Surprisingly, the Pistols’ biggest issue may be their biggest star. LW Steven Alexander is off to an uncharacteristically slow start; his 6 goals are tied for third-highest total on the team. It’s possible that the notoriously sensitive Alexander was rattled by his karaoke-bar birthday misadventures in New York. Or maybe the slump is just a temporary blip. But Hamilton typically rises and falls on Alexander’s stick, so they need him to turn things around soon.
The Quebec Tigres came within a game of winning the Vandy last season, and they have designs on making a return trip this season. So far, though, they’ve been unable to keep their heads about the .500 waterline. Offensively, they continue to click, with top scorers LW Walt Camernitz and RW Stephane Mirac continuing to produce at the rate that got them to the playoffs last year.
Ultimately, though, Quebec’s success is built around defense and goaltending, as always. And while they’ve been solid in those areas this year, they haven’t been quite as good as they need to be. They’re allowing 30 shots per game, fourth in the league. Good, but not top-tier. Goalie Riki Tiktuunen (6-6-3, 2.30, .923) has been good, but has not duplicated the form that won Goaltender of the Year last season. The team needs Tiktuunen to perform at that elite level to succeed.
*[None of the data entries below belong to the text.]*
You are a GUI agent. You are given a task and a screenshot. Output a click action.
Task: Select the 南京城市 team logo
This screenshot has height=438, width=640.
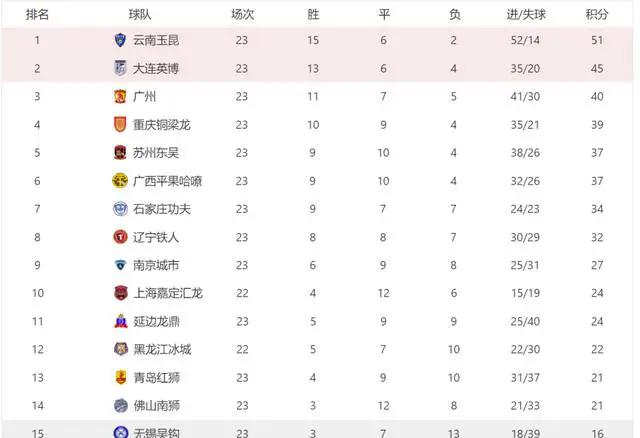point(120,265)
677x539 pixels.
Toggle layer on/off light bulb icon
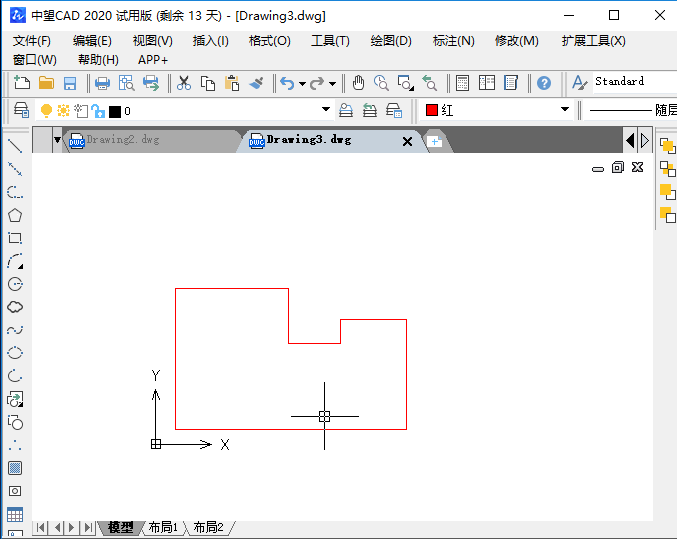[45, 111]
Tigres coach Martin Delorme argued that the injury to top blueliner Richard McKinley has hit his team hard. “We are still trying to find our best pairings in his absence,” Delorme said. “To lose a player of his caliber, it is a challenge.” The coach did not rule out the possibility of Quebec upgrading their defensive corps via trade.
The Boston Badgers are surprisingly on the fringes of the race, despite the fact that they were an expansion team last season. Top draft choice C Alain Beauchesne looks like the Rookie of the Year front-runner so far (11 goals, 16 assists), and G Roger Orion (5-8-2, 2.75, .916) looks like the free-agent game-changer that Boston’s front office was hoping for.
“Rog is a good enough goalie to keep you in any game,” said Badgers coach Cam Prince.
In the long run, it seems unlikely that they’ll be able to contend this season. They’re currently being outshot 32.4 to 21.2 on average, and that’s too big a gap for even a scrappy Badgers team to overcome. “I’d never say never with this bunch,” Prince cautioned. “They’ve got a lot of fight in them.”
Even the last-place Washington Galaxy, stuck in last and seemingly headed for a dismal year, have a possible case for optimism. Their 7.95% shooting percentage is among the league’s worst, and seems due to revert to the mean. Then again, people said that about the Bliss last season, and they never recovered from their horrendous start. And Hershey’s defense was a lot better than Washington’s leaky unit (which is allowing 37.1 shots per game).
“When it rains, it pours,” said Galaxy C Eddie Costello. “And it feels like we’ve been living through a hurricane.”
There’s plenty of time for the race to shake out and for some teams to separate themselves from the pack. For now, though, it’s a wild and wide-open ride for the Eastern teams and their fans.